Stored data
Start of Block

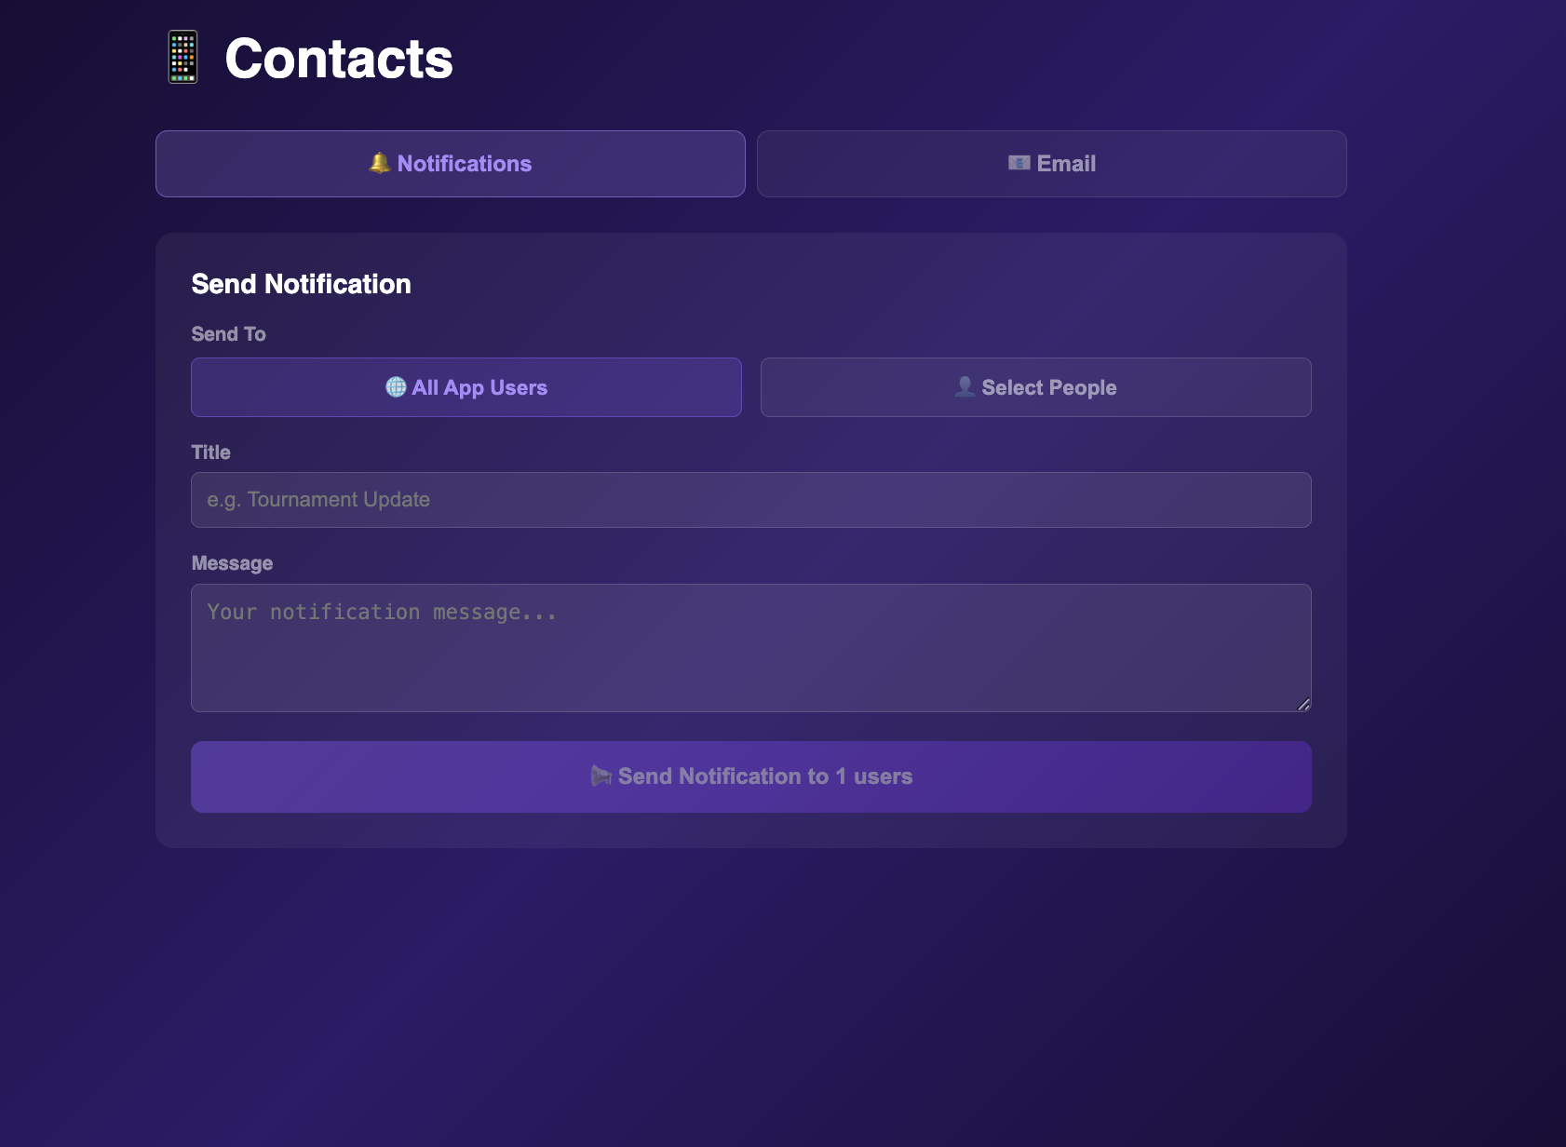Click the megaphone icon on send button
The width and height of the screenshot is (1566, 1147).
[600, 776]
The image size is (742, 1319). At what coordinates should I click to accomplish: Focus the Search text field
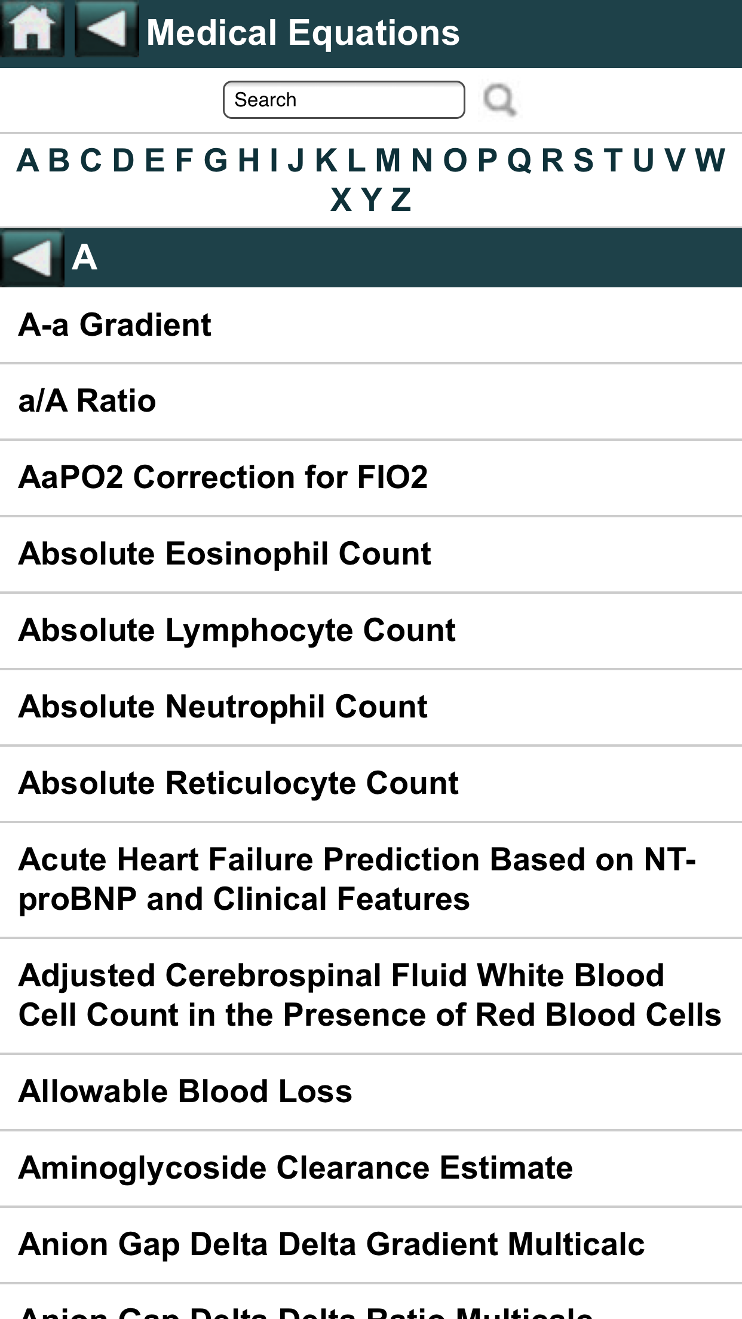click(344, 100)
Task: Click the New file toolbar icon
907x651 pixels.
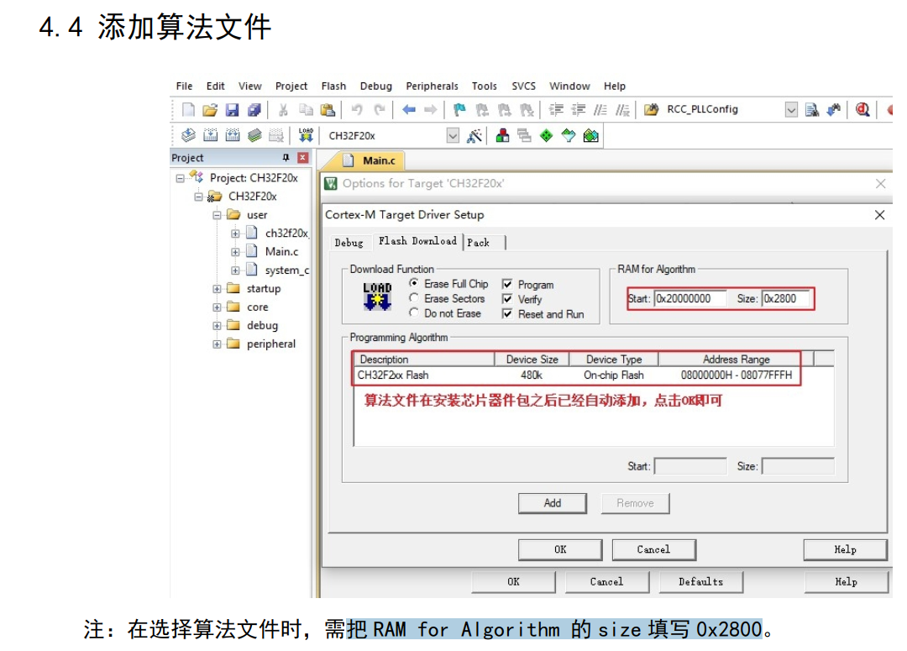Action: [x=189, y=110]
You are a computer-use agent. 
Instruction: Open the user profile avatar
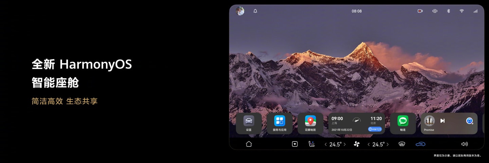pos(240,11)
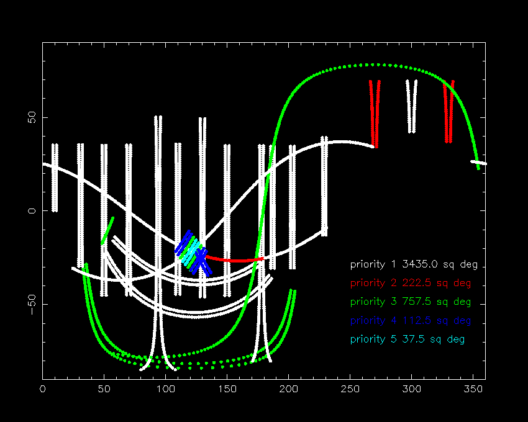
Task: Click the x-axis tick label 0
Action: coord(42,389)

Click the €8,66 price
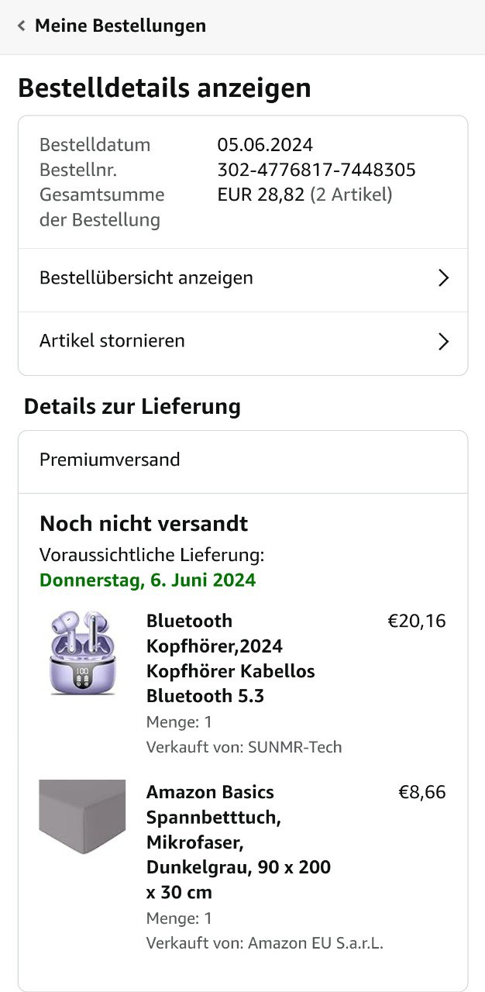point(421,792)
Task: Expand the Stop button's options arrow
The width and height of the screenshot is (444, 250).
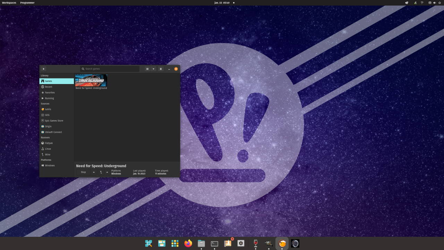Action: (94, 172)
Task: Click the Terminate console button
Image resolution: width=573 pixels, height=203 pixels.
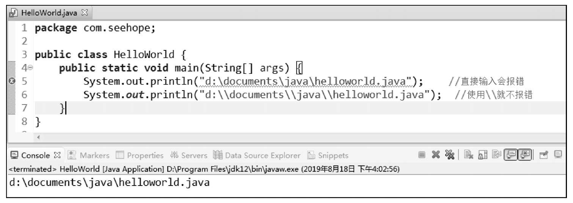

End of Block

Without the pictures, retype exactly the lines from the one that holds "Click the €8,66 price" to the last line of the data above, both of them included.

Click the €8,66 price
point(421,792)
Task: Expand the Stop button's options arrow
The width and height of the screenshot is (444, 250).
Action: (94, 172)
Task: Click the Terminate console button
Image resolution: width=573 pixels, height=203 pixels.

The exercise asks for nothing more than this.